In [11]:
# Import dependencies
import pandas as pd
import numpy as np
from bs4 import BeautifulSoup
from urllib.request import urlopen
from io import StringIO

# Initiate Variables

In [12]:
##### Initiate Global Variables
### API key for census website

# api key --> somewhere in census website, email & they send an api key
# don't put api keys on github
# webscrapers out there, public thing, expose api key
# code is along the lines of --> MY_API_KEY = os.environ.get("MY_API_KEY")
MY_API_KEY = "xxx"

# go into conda environment, create an environment variable -- myapikey = long string of text
### Timeframes
CURRENT_YEAR = "2020"

### Geographic codes
# States
TEXAS = "48"
# Counties
HARRIS = "201"
FORTBEND = "157"
# Neighborhoods
ALL = "*"


In [13]:
# zipcodes

# Get lists of zip codes
# Harris County
HarrisZips = pd.read_csv('/Users/emmali/Desktop/Community_Bridges/BakerRipley/Census_Data_Mapping/CensusMapping/definitions/HarrisZips.csv')
HarrisZips['zipCode'] = HarrisZips['zipCode'].astype('str')
HarrisZips = ",".join(HarrisZips['zipCode'])

# Ft Bend County
FtBendZips = pd.read_csv('/Users/emmali/Desktop/Community_Bridges/BakerRipley/Census_Data_Mapping/CensusMapping/definitions/FtBendZips.csv')
FtBendZips['zipCode'] = FtBendZips['zipCode'].astype('str')
FtBendZips = ",".join(FtBendZips['zipCode'])

# Define Functions

In [14]:
def buildTableCodes(variables_toquery, entireTable):
    # If you are querying an entire table then mark entireTable=True
    # If you are querying at the variable level then mark entireTable=False
    # Define dictionary of tableCodes and tableTypes 
    tableDict = {
        "D":"/profile",
        "S":"/subject",
        "B":""
    }
    # Find the tableTypes the user is requesting
    tableList = set([variables_toquery[i][0] for i in range(len(variables_toquery))])

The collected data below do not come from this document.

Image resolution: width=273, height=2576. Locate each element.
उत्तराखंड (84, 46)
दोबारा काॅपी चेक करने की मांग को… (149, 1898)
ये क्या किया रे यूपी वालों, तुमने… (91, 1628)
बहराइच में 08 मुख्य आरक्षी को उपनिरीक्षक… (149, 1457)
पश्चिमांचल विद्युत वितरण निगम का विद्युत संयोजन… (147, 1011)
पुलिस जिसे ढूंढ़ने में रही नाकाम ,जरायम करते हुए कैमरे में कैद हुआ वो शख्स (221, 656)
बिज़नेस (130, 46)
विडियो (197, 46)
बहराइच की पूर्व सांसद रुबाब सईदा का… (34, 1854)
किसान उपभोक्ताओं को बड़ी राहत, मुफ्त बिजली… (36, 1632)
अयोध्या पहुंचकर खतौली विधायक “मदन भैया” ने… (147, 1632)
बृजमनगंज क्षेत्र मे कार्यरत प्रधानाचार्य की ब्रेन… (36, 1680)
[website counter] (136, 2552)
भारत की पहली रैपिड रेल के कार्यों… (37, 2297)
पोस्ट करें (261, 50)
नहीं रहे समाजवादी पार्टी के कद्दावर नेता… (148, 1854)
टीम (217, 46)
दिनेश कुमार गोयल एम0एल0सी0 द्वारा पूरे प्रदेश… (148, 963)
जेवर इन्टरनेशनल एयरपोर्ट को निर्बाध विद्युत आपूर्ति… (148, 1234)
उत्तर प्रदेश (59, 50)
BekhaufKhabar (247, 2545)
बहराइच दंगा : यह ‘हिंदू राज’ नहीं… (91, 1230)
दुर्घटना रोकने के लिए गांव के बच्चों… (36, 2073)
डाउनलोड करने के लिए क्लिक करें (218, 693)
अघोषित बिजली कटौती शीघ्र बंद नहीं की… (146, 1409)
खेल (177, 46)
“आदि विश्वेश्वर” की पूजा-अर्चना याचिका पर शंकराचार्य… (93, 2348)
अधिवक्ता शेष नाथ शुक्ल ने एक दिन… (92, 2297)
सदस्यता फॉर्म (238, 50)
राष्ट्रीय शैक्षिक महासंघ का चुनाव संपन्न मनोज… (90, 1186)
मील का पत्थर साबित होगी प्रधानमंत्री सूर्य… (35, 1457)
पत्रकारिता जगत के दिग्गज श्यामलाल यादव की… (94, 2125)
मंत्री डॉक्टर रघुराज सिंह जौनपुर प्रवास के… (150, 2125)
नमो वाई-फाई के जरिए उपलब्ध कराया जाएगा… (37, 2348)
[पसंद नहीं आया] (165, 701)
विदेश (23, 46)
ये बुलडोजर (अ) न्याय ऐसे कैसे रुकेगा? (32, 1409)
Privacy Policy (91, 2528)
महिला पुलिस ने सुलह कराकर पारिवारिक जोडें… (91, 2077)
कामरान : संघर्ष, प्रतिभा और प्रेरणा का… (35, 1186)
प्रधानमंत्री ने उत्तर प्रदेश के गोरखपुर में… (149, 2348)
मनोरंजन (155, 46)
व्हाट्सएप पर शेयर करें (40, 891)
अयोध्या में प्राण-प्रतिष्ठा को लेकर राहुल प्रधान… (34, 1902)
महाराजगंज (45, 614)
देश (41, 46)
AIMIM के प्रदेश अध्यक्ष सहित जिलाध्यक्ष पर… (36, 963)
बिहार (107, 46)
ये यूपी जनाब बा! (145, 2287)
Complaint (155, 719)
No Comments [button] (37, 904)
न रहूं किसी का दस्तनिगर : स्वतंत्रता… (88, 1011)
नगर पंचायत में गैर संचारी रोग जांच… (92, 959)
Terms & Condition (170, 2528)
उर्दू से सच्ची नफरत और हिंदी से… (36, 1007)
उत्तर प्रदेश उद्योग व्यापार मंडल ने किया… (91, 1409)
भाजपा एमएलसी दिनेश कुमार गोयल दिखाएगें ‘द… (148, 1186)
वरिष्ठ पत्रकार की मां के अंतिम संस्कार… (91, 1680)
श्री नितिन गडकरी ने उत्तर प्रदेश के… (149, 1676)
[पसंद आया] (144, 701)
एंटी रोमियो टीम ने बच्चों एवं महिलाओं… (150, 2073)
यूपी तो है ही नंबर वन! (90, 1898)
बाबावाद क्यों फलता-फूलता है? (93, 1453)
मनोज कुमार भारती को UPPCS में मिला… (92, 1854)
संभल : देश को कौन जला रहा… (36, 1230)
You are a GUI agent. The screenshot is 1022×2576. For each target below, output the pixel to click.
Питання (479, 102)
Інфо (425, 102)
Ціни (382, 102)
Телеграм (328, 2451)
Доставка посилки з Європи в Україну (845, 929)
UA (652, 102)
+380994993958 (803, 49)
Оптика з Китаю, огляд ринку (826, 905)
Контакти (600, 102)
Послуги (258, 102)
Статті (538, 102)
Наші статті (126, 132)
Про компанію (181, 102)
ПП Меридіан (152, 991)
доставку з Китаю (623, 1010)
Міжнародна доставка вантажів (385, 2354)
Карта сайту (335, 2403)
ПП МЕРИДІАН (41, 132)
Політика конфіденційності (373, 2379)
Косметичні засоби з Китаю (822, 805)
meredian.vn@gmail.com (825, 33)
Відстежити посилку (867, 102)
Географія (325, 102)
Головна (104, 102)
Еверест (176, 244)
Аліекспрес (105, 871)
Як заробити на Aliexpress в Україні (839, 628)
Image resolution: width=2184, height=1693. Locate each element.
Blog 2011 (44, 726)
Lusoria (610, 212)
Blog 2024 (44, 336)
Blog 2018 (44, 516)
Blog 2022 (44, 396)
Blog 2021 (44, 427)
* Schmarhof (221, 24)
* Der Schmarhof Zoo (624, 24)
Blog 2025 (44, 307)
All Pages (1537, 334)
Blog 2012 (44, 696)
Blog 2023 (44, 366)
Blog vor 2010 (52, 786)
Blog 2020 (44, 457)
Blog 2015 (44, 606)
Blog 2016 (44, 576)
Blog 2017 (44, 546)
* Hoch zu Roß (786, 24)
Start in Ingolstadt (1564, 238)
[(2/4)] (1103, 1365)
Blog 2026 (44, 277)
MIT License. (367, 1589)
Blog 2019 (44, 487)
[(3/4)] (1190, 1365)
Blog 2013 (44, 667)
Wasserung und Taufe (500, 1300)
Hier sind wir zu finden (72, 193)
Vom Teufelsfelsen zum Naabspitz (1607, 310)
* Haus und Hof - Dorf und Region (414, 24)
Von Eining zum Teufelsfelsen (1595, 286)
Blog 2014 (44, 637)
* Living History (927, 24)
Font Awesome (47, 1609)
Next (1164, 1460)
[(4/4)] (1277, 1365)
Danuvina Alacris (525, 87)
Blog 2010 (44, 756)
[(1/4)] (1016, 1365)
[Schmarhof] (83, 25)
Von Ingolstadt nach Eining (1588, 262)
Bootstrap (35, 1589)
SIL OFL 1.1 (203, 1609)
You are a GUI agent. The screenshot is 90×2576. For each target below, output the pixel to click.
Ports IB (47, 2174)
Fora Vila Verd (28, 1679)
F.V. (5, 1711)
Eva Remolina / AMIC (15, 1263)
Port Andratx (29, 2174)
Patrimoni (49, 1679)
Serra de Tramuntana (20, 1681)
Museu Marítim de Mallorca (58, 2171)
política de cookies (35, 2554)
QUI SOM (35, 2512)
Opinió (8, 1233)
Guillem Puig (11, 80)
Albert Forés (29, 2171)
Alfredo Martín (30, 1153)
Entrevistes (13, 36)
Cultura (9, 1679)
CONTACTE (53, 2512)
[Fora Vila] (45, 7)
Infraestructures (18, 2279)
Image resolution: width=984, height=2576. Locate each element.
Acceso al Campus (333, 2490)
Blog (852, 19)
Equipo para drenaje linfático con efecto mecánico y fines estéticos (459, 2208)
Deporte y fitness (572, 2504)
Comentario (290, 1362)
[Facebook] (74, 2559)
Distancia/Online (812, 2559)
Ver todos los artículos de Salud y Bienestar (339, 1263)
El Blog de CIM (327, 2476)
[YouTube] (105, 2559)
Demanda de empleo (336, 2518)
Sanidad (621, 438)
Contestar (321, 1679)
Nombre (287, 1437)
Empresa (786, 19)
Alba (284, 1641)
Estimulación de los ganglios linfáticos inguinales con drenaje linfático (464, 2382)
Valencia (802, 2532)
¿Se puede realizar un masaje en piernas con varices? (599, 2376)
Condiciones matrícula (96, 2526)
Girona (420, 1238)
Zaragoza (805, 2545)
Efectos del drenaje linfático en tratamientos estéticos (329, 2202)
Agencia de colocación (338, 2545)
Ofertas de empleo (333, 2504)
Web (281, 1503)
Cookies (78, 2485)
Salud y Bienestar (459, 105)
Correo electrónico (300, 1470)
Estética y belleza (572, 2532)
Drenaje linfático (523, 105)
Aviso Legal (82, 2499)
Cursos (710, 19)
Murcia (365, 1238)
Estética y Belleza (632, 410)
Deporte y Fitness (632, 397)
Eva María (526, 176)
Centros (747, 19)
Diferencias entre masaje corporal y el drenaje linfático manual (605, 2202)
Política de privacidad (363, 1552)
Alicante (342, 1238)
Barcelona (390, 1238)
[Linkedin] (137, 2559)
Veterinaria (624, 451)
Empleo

    # If the query is for specific variables, generate the dictionary this way:
    if entireTable:
        # Find the variables that fall under each tableCode
        tableCodes = {
            x:{
                # Get the tableType from the tableDict
                "tableType":tableDict[x], 
                # Join the tableVariables together in a string
                "tableVariables":{
                    # Get the list of tableVariables for that tableType
                    ("group(" + variables_toquery[i] + ")") for i in range(len(variables_toquery)) if variables_toquery[i][0]==x
                }
            } for x in tableList
        }

    # If the query is for specific variables, generate the dictionary this way:
    else:
        # Find the variables that fall under each tableCode
        tableCodes = {
            x:{
                # Get the tableType from the tableDict
                "tableType":tableDict[x], 
                # Join the tableVariables together in a string
                "tableVariables":"GEO_ID," + "NAME," + ",".join({
                    # Get the list of tableVariables for that tableType
                    variables_toquery[i] for i in range(len(variables_toquery)) if variables_toquery[i][0]==x
                })
            } for x in tableList
        }

    return tableCodes

In [5]:
def parseCensus(url):
    # Use BeautifulSoup to parse html and find the document text
    page = urlopen(url)
    html = page.read().decode("utf-8")
    soup = BeautifulSoup(html, "html.parser")
    censusData = soup.get_text()
    
    # Clean data by removing brackets
    censusData = censusData.replace("[", "")
    censusData = censusData.replace("]", "")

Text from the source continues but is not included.